When Stronger Triggers Backfire: A High-Dimensional Theory of Backdoor Attacks
Pith reviewed 2026-05-22 06:40 UTC · model grok-4.3
The pith
In high dimensions, stronger backdoor training triggers raise clean accuracy and cap attack success on regularized models.
A machine-rendered reading of the paper's core claim, the machinery that carries it, and where it could break.
Core claim
For regularized generalized linear models trained on Gaussian-mixture data in the proportional regime p/n → κ, increasing the training trigger strength α relative to a fixed test trigger produces three results: clean test accuracy grows with α, attack success rate reaches a maximum at a finite α and then declines, and the trigger direction that maximizes damage is the minimum eigenvector of the data covariance. The first two results hold in closed form for squared loss and extend to general convex losses via a Gaussian-proxy fixed-point system; the finite-sample noise floor proportional to κ is the mechanism that drives the rise in clean accuracy.
What carries the argument
The Gaussian-proxy fixed-point system that tracks the high-dimensional behavior of the regularized GLM under varying trigger strength α, exposing the noise floor proportional to the aspect ratio κ.
If this is right
- Clean accuracy on untriggered test data increases monotonically with the strength of the trigger used in training.
- Attack success rate reaches a maximum at an intermediate training trigger strength and then decreases.
- The trigger direction that produces the largest attack success is the smallest eigenvector of the sample covariance.

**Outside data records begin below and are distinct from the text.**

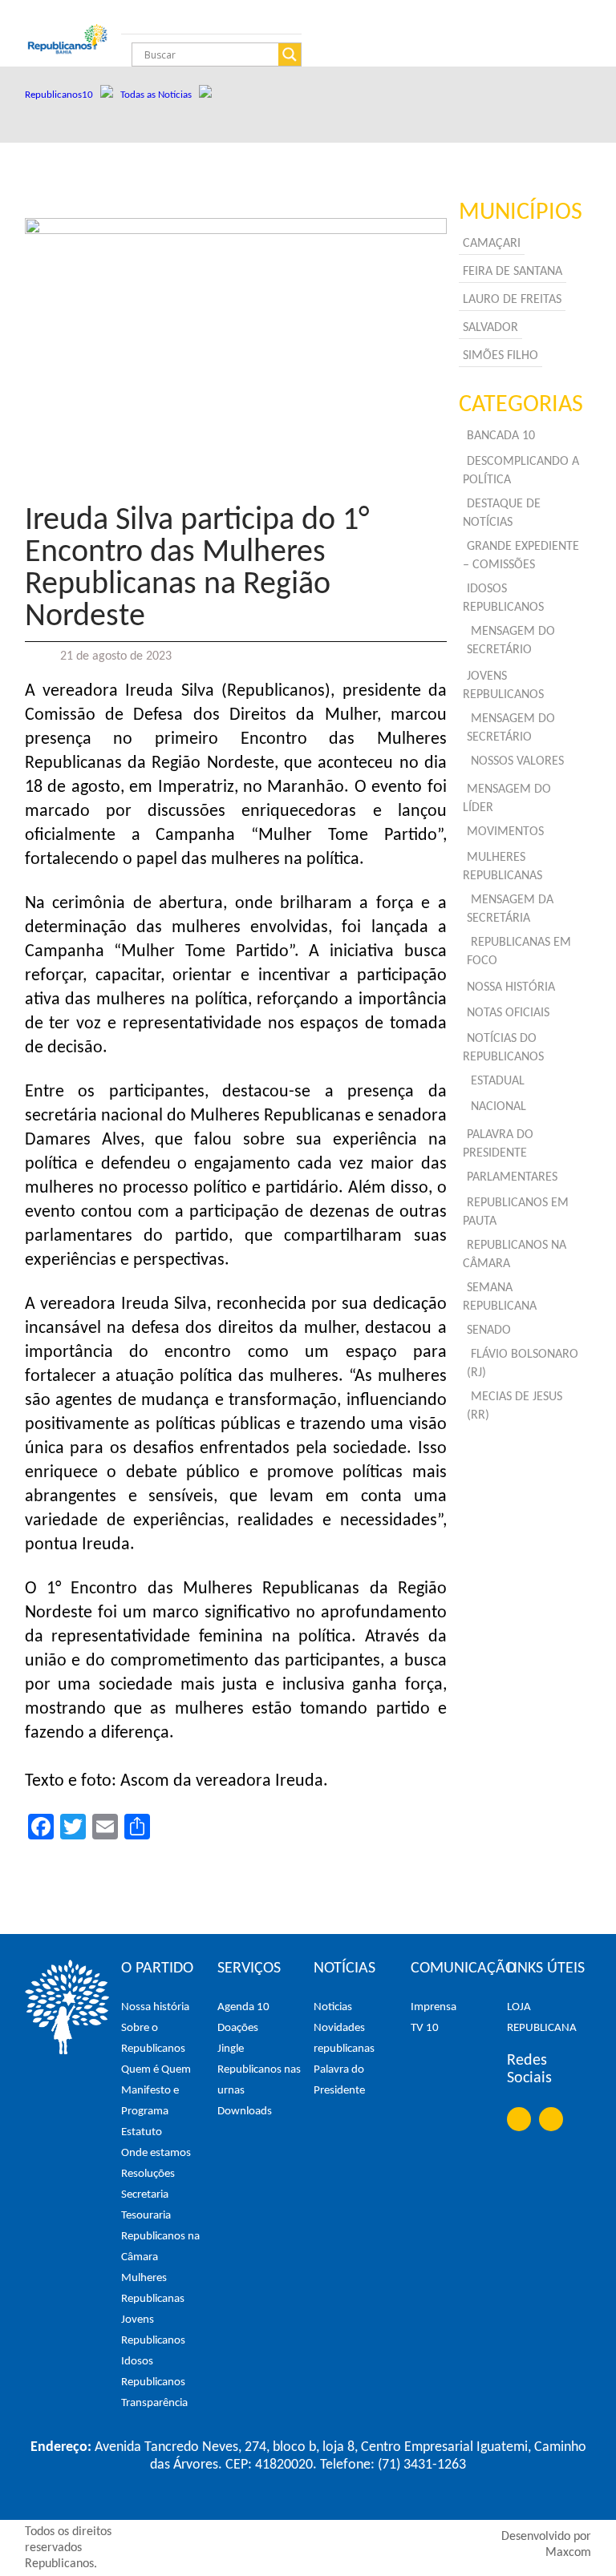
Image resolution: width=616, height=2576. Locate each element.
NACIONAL (498, 1106)
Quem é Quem (156, 2070)
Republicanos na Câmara (160, 2247)
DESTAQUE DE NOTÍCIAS (502, 513)
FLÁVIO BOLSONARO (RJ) (522, 1363)
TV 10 (425, 2028)
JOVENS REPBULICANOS (503, 685)
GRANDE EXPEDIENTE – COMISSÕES (521, 555)
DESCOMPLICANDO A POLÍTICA (521, 471)
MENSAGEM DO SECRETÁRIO (511, 640)
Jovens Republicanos (153, 2330)
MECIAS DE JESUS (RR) (514, 1406)
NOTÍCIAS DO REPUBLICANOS (503, 1048)
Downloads (244, 2112)
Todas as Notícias (159, 95)
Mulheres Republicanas (152, 2288)
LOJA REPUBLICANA (542, 2017)
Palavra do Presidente (339, 2080)
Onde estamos (156, 2153)
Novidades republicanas (344, 2038)
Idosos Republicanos (153, 2372)
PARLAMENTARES (512, 1177)
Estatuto (141, 2132)
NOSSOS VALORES (517, 761)
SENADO (489, 1330)
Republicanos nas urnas (259, 2080)
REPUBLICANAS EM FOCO (519, 951)
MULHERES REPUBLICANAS (502, 866)
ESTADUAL (498, 1081)
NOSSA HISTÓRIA (511, 987)
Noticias (333, 2007)
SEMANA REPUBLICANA (500, 1297)
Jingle (230, 2049)
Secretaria (144, 2195)
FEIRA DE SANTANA (512, 271)
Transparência (154, 2403)
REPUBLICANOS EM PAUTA (516, 1212)
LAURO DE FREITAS (512, 299)
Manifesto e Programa (150, 2101)
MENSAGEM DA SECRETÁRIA (510, 909)
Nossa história (155, 2007)
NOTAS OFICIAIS (508, 1013)
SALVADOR (490, 327)
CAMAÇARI (492, 243)
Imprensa (433, 2007)
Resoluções (148, 2174)
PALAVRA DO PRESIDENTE (498, 1144)
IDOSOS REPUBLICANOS (503, 598)
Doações (237, 2028)
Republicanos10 (62, 95)
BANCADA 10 (501, 436)
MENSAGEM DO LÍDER (507, 798)
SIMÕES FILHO (500, 355)
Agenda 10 (243, 2007)
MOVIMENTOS (505, 832)
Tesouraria (146, 2216)
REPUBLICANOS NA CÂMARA (514, 1254)
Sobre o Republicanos (153, 2038)
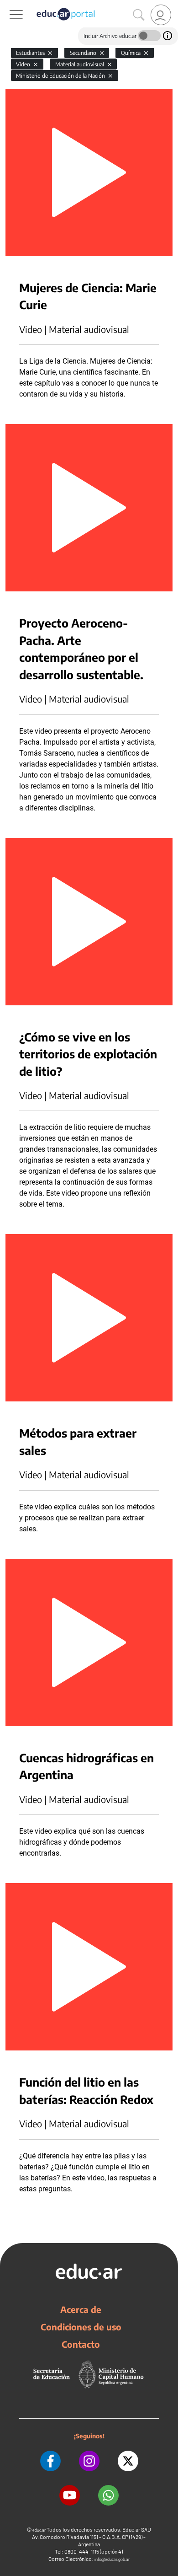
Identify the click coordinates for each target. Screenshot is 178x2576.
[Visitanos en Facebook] (50, 2461)
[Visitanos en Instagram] (89, 2461)
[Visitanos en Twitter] (128, 2461)
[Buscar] (139, 15)
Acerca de (80, 2309)
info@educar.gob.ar (112, 2559)
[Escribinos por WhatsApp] (108, 2495)
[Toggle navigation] (8, 5)
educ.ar (39, 2530)
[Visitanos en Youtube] (69, 2495)
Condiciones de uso (81, 2326)
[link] (161, 15)
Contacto (81, 2344)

- The same qualitative dependence on trigger strength holds for any convex GLM loss through the fixed-point equations.
Where Pith is reading between the lines
- Defenders could deliberately insert stronger triggers during training to improve robustness without knowledge of the attacker's test trigger.
- The same noise-floor mechanism may limit the effectiveness of other data-poisoning or backdoor strategies once models operate in the proportional regime.

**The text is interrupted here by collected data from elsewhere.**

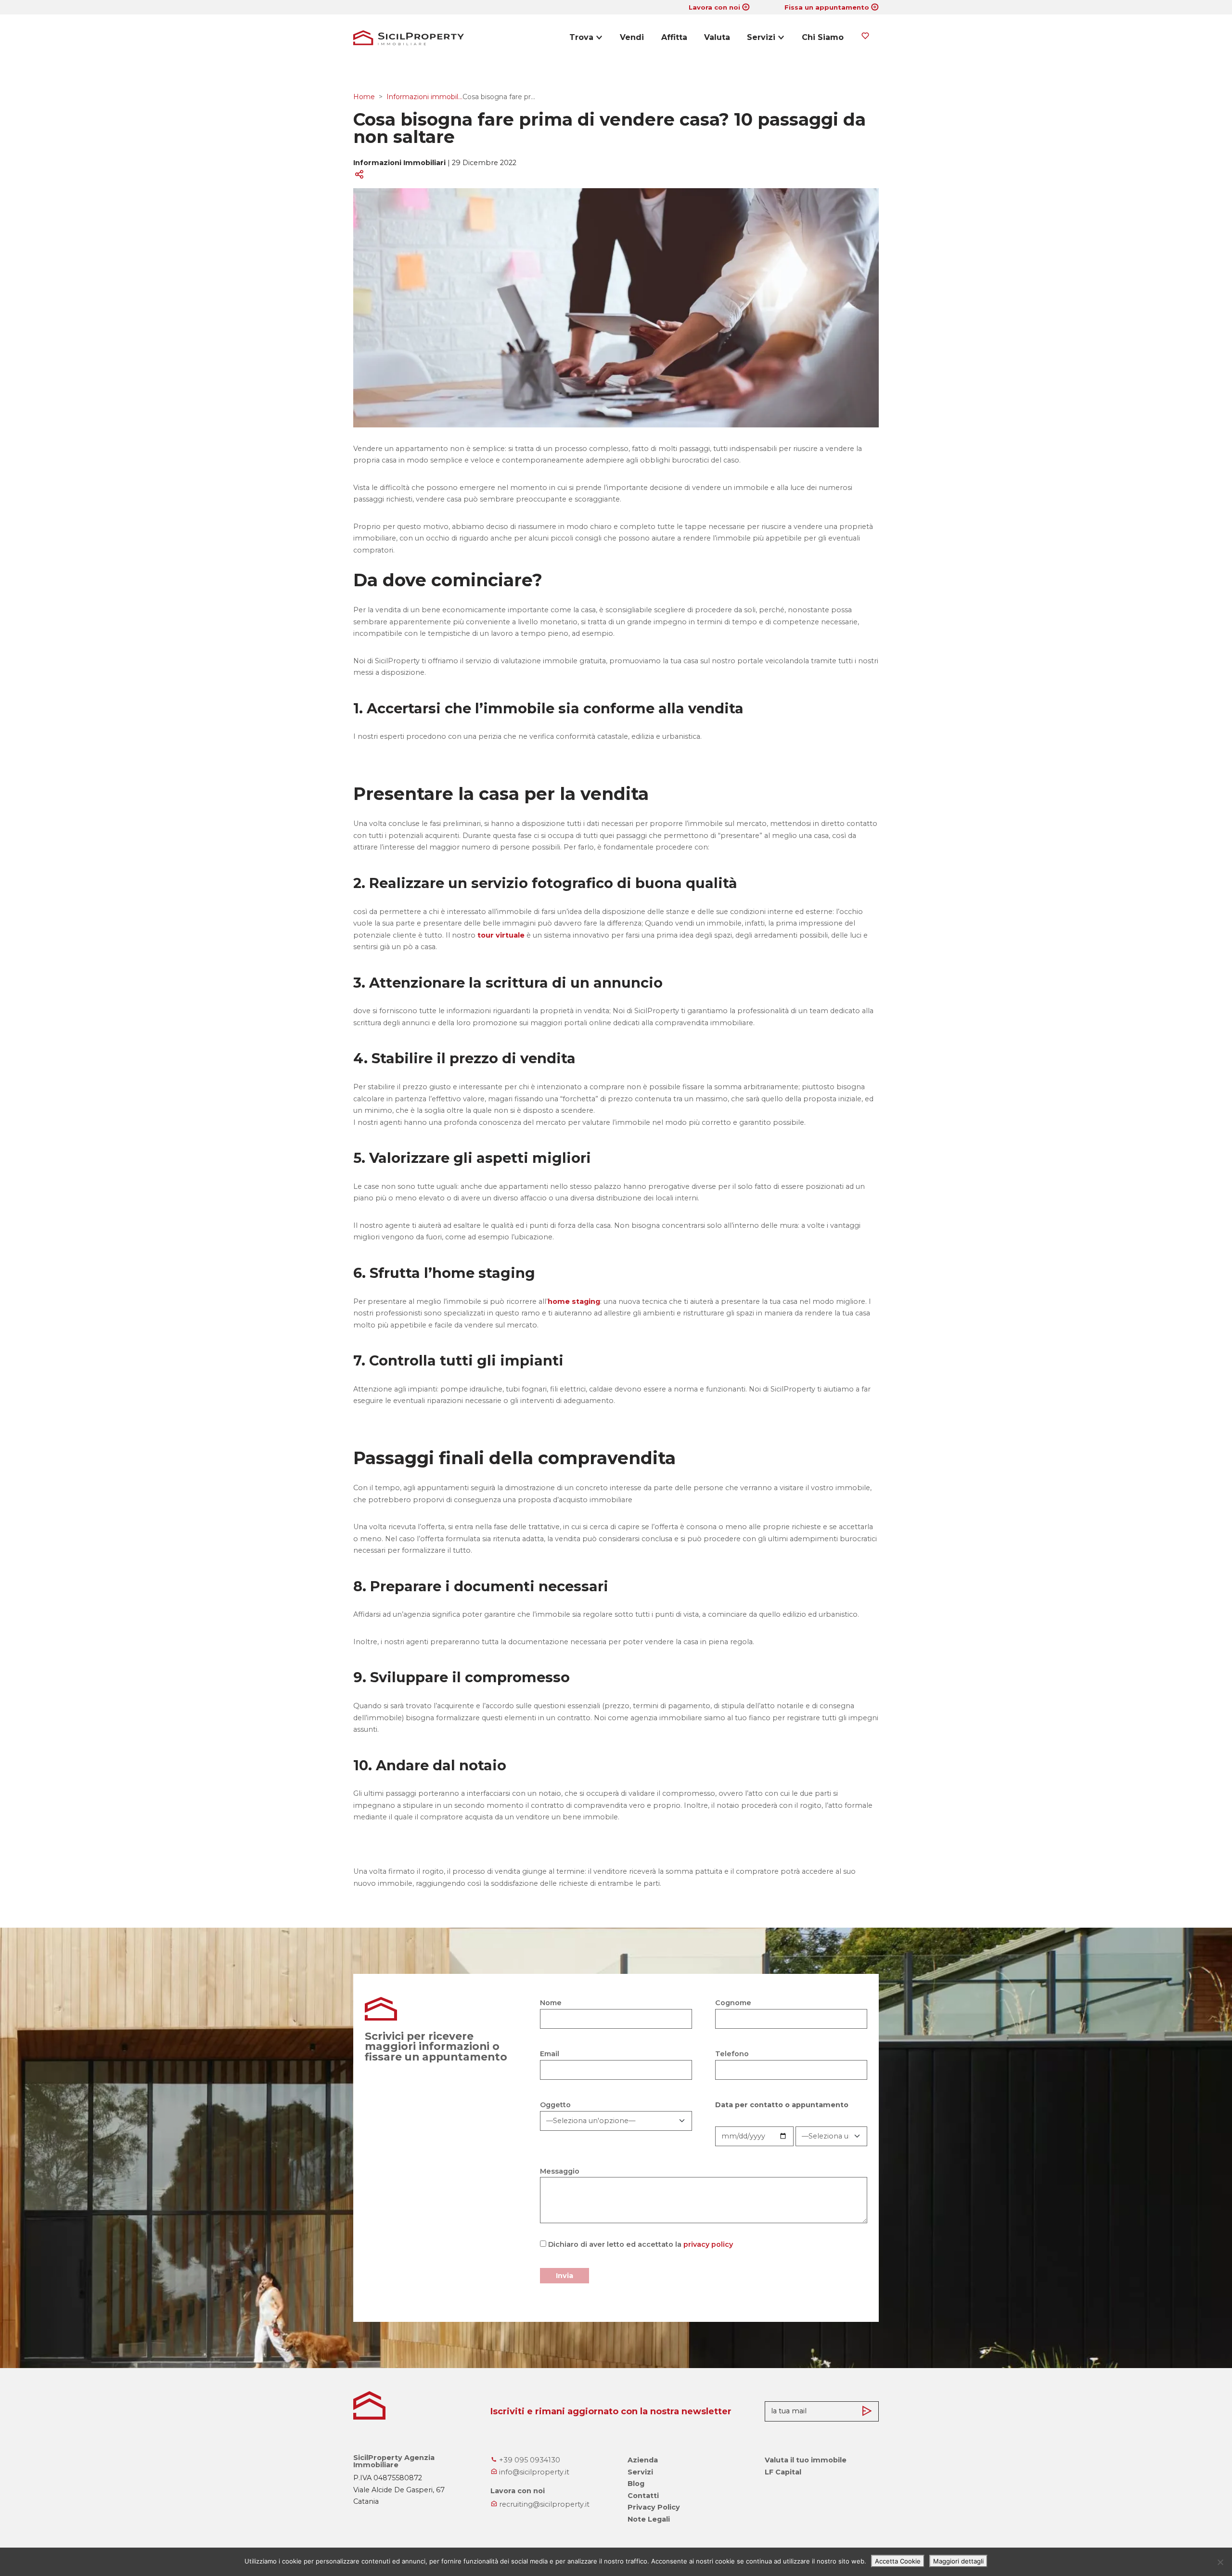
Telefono (732, 2053)
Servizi (761, 37)
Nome (551, 2002)
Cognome (733, 2002)
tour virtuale (501, 935)
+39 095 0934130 (528, 2460)
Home (364, 96)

- The pattern observed in ResNet-18 experiments suggests the phenomena survive beyond convex models and could be tested on other non-convex architectures.

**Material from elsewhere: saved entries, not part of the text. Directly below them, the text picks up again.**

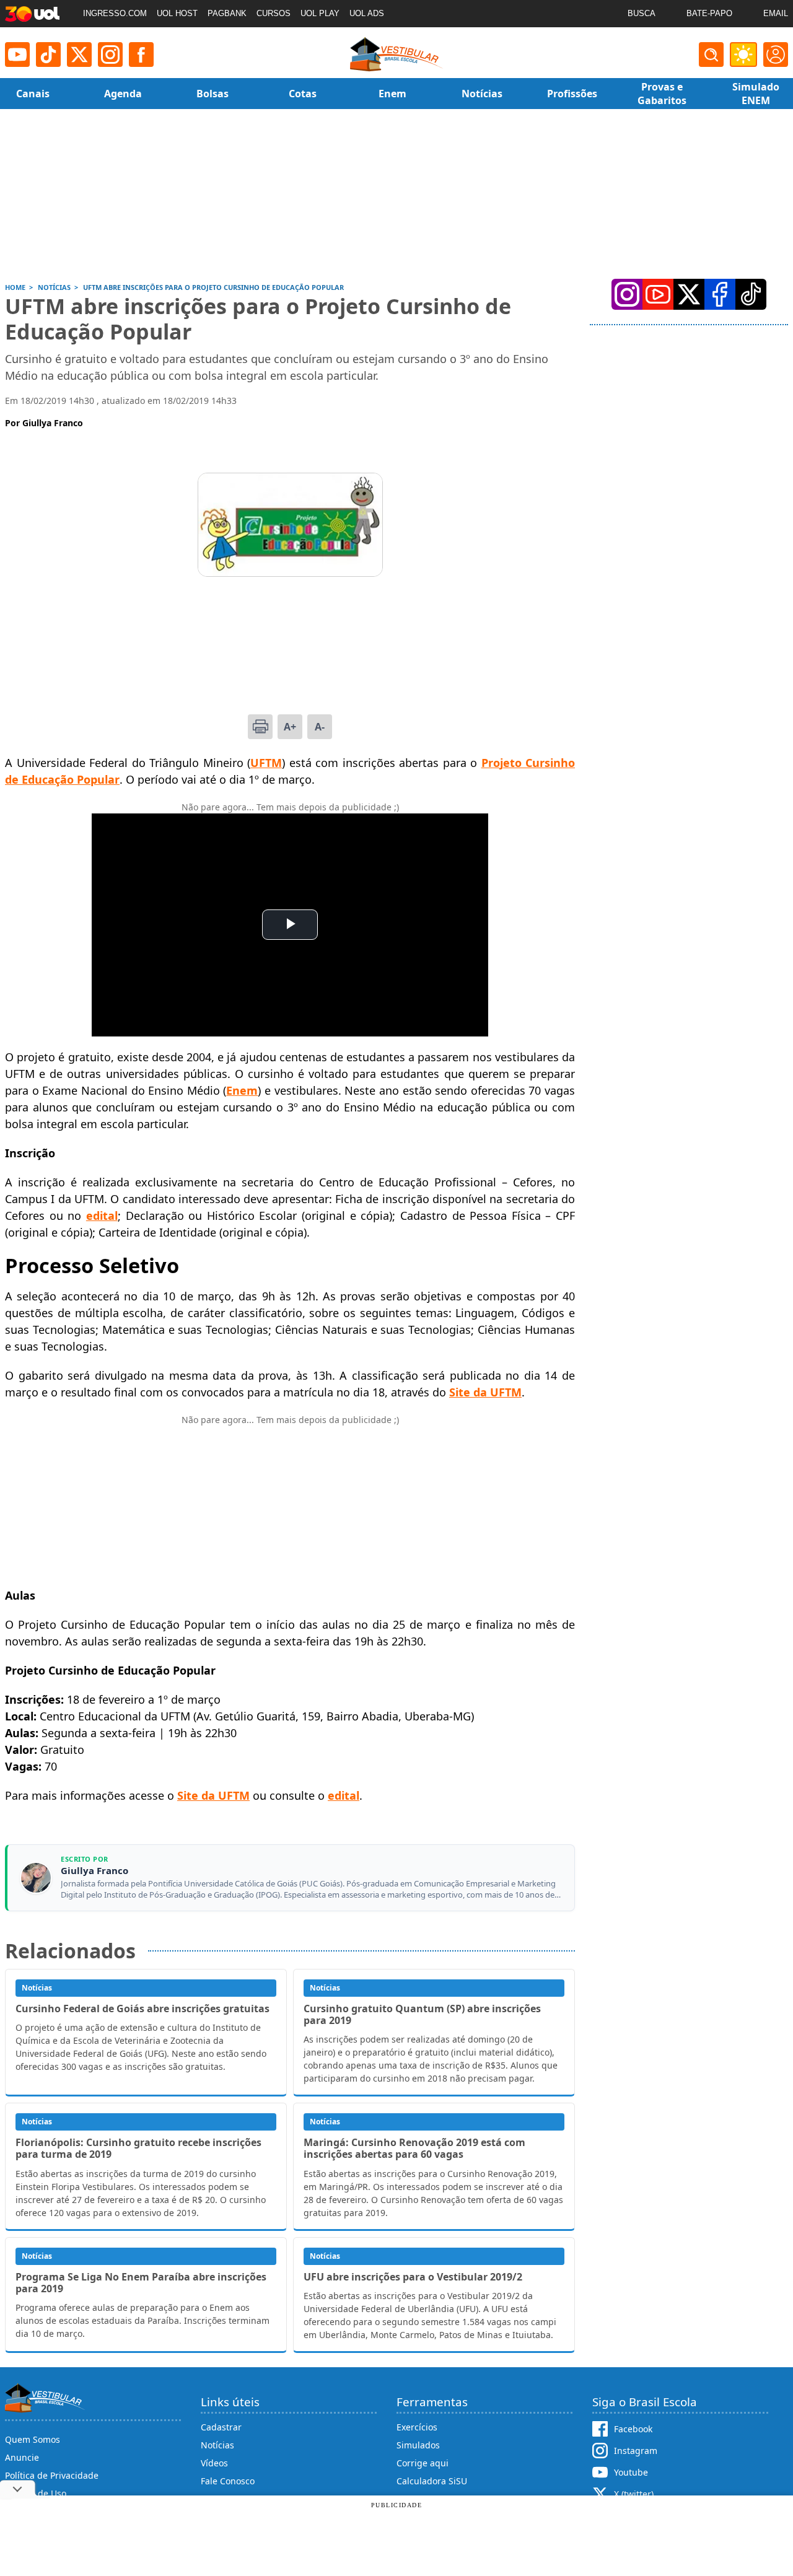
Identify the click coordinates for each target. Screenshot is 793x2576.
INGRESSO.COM (115, 13)
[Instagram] (110, 54)
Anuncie (22, 2457)
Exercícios (416, 2427)
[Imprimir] (260, 726)
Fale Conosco (228, 2481)
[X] (79, 54)
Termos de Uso (35, 2493)
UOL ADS (366, 13)
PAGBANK (227, 13)
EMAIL (775, 13)
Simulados (418, 2445)
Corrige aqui (422, 2463)
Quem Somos (32, 2439)
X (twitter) (634, 2494)
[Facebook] (719, 294)
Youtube (631, 2472)
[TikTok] (48, 54)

- Robustness evaluations that assume n much larger than p may systematically underestimate the protection that high-dimensional effects already provide.
Load-bearing premise
The inputs come from a Gaussian mixture and the learner is a regularized generalized linear model whose high-dimensional limit is captured by the Gaussian proxy.
What would settle it
A controlled experiment on Gaussian-mixture data with p/n held near a constant in which clean accuracy fails to increase or attack success fails to decline after a peak when training trigger strength α is raised.
Figures
read the original abstract
Backdoor poisoning attacks behave counter-intuitively in high dimensions: stronger training triggers can help the defender. We study regularised generalised linear models on Gaussian-mixture data in the proportional regime ($p/n \to \kappa$), varying the training trigger strength $\alpha$ against a fixed test trigger. Three phenomena emerge: (i) clean test accuracy increases with $\alpha$; (ii) attack success peaks at a finite $\alpha$ and then declines; and (iii) the most damaging trigger direction is the minimum eigenvector of the data covariance. We prove all three results in closed form for the squared loss, and extend (i) and (ii) to general convex GLM losses via a Gaussian-proxy fixed-point system. We identify a finite-sample noise floor proportional to $\kappa$ as the mechanism behind (i), invisible to classical $n \gg p$ analysis. Experiments on CIFAR-10 and Gaussian surrogates match the theory closely; ResNet-18 experiments show the same phenomena beyond the convex setting.
Editorial analysis
A structured set of objections, weighed in public.
Referee Report
Summary. The manuscript claims that backdoor poisoning attacks on regularized generalized linear models trained on Gaussian-mixture data in the proportional high-dimensional regime (p/n → κ) exhibit counter-intuitive behavior: clean test accuracy increases with training trigger strength α against a fixed test trigger; attack success rate is non-monotonic in α, peaking at a finite value before declining; and the most damaging trigger direction is the minimum eigenvector of the data covariance. All three results are proved in closed form for squared loss, with (i) and (ii) extended to general convex GLM losses via a Gaussian-proxy fixed-point system. Experiments on CIFAR-10 and Gaussian surrogates, plus ResNet-18, are reported to match the predictions closely.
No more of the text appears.